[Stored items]

╭──

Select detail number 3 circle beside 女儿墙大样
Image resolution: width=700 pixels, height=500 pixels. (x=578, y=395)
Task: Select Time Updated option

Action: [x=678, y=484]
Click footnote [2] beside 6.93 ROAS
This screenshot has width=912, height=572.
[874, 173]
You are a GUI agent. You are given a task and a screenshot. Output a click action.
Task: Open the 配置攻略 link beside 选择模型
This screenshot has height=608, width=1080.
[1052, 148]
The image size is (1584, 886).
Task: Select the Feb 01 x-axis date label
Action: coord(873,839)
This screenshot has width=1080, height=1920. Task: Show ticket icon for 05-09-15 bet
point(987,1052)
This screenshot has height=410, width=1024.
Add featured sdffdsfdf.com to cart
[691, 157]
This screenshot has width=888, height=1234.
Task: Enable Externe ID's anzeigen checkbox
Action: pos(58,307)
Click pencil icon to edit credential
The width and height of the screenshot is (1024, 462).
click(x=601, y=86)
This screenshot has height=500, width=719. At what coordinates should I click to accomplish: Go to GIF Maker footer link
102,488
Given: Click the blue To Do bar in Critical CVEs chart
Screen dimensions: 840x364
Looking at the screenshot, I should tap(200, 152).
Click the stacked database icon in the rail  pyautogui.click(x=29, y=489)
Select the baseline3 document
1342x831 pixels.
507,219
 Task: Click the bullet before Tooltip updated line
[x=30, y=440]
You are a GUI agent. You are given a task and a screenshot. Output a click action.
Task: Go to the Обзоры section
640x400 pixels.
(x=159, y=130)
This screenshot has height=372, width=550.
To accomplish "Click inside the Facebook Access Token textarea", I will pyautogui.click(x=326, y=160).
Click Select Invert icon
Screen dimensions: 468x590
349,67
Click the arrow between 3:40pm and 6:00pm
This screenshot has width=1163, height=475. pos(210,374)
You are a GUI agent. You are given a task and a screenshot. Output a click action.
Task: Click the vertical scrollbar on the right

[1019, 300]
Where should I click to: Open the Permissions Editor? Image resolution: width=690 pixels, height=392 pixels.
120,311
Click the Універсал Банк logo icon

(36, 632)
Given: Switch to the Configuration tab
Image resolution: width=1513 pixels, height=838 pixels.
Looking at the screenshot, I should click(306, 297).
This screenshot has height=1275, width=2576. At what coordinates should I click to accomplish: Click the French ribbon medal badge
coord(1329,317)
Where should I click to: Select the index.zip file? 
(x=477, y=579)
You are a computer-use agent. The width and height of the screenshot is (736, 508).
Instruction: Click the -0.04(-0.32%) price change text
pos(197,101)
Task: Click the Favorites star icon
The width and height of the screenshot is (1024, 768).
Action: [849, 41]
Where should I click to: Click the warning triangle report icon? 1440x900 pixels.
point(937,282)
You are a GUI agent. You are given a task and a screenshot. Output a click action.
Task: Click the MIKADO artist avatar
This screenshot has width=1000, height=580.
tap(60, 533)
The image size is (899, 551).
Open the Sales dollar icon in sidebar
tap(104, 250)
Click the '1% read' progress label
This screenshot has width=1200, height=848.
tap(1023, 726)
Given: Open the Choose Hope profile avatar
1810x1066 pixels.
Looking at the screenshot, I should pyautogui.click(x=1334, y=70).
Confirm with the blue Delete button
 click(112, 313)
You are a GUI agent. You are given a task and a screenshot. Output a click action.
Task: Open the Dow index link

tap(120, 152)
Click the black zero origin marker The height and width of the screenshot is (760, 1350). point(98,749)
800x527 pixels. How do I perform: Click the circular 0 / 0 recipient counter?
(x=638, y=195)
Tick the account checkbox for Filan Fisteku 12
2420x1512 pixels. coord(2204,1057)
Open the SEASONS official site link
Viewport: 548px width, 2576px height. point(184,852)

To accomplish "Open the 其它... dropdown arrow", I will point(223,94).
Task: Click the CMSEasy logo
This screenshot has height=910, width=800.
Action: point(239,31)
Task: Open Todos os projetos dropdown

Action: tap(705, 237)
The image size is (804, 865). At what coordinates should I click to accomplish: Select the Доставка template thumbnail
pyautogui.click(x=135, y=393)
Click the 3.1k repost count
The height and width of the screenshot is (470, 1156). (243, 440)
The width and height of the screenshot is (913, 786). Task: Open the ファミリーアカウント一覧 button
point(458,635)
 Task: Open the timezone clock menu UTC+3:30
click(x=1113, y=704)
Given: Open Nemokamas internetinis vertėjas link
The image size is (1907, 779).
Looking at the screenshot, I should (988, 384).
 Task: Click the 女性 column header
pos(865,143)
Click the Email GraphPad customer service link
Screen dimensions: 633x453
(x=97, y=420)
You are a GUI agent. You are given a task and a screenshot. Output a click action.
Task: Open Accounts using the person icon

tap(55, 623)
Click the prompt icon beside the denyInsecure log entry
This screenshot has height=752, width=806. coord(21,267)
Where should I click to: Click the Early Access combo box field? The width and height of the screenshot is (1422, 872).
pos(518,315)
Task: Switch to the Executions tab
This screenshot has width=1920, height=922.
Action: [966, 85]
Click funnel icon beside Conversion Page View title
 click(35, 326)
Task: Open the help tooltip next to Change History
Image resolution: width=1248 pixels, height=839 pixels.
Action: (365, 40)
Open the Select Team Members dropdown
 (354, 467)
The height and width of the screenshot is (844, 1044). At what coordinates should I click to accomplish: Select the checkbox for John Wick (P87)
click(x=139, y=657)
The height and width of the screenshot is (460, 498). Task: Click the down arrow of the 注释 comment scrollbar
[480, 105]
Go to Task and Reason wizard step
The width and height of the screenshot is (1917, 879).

╰──

WHAT TO WORK ON -
The answer is a single number: how many lines in the data above hold the string "avatar".

EXERCISE OUTPUT -
2